25.3.21

As metáforas escondidas

Massive Attack & Young Fathers, “Voodoo in My Blood”, in https://www.youtube.com/watch?v=ElvLZMsYXlo

O comboio sem nome passa no apeadeiro, sem parar. Não se sabe não tem nome ou se é a velocidade que traz que não deixa ver o nome. Talvez apenas esconda o nome, para ninguém o conhecer. Para prosseguir incógnito de apeadeiro em apeadeiro.

Os nomes têm este sortilégio. Arrancam do anonimato as pessoas, as coisas, os lugares. Embebem-nos em identidade. Existiram sem terem um nome por caução. As leis determinam que só têm personalidade quando são crismados com um nome. Não se refugiam na incógnita condição.

Mas há os que se rebelam contra o estatuído. Desafiam as convenções. Querem tirar partido da ausência de nome. Há autores que preferem o conforto do anonimato. Ou do pseudónimo, que é um eufemismo para o lugar incógnito em que querem permanecer. Não têm um nome visível ao olhar dos outros; ou o nome que carregam é um disfarce para não darem a saber a pessoa que em si se lobriga. Os que se disfarçam atrás de um pseudónimo podem, a páginas tantas, errar na confusão entre o nome de batismo e o pseudónimo. Fundem identidades. Até que consigam extinguir a identidade com que nasceram, sobreposta pela identidade em que medrou o nome transfigurado.

Ou pode apenas acontecer que, como o comboio que não deixa ver o nome a quem está no apeadeiro, queiram passar velozmente pela vida, como se fossem cometas que deixam um vestígio feérico no céu, com todos os olhares vertidos para o seu rasto efémero.

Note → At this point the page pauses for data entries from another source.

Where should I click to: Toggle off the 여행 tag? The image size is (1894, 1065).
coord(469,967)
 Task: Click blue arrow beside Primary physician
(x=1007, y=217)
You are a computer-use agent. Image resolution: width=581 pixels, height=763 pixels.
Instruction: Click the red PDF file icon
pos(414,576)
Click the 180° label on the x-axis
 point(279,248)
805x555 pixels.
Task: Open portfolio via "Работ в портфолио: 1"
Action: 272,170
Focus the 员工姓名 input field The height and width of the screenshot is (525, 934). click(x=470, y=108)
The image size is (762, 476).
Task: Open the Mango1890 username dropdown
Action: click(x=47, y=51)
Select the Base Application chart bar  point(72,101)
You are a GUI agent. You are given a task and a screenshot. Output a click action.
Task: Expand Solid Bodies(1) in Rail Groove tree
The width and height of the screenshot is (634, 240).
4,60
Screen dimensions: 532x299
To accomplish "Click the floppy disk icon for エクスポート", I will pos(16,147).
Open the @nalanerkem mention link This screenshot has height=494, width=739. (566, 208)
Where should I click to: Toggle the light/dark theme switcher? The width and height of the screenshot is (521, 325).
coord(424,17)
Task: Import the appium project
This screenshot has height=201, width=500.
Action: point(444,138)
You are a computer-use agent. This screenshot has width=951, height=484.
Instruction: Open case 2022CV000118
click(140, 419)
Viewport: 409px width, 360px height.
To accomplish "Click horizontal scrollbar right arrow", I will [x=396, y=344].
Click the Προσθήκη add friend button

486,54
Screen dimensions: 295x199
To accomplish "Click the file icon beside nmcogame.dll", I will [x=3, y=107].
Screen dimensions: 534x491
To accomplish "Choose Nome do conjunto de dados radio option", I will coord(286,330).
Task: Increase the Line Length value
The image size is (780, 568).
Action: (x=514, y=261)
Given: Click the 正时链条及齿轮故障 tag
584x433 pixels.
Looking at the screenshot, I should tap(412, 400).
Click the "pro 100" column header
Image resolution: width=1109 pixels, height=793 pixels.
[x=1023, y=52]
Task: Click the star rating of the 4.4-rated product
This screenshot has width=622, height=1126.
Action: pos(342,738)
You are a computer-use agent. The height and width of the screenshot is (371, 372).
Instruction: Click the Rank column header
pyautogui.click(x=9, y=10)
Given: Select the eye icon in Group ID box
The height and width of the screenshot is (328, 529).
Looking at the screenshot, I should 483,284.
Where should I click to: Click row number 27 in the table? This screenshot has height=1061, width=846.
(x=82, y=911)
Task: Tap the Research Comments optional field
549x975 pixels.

Preferem os “cinco minutos de fama” a que se segue o esquecimento do que uma vida inteira consagrada ao esquecimento. Não serão autenticamente incógnitos, mas fenómenos transitórios que agarram um instante, um instante que basta, na atenção dos demais.

Os cânones não são diretos, mas insinuam-no: os nomes fundidos na incógnita condição e os outros que se disfarçam de pseudónimos são almas tresmalhadas que escapam ao escrutínio dos pares. Para os canónicos, não merecem o mesmo lugar na cidade. Deviam pertencer a uma condição subalterna à dos seus pares que não se escondem do nome.

Os canónicos deviam aprender que a liberdade não se ensina.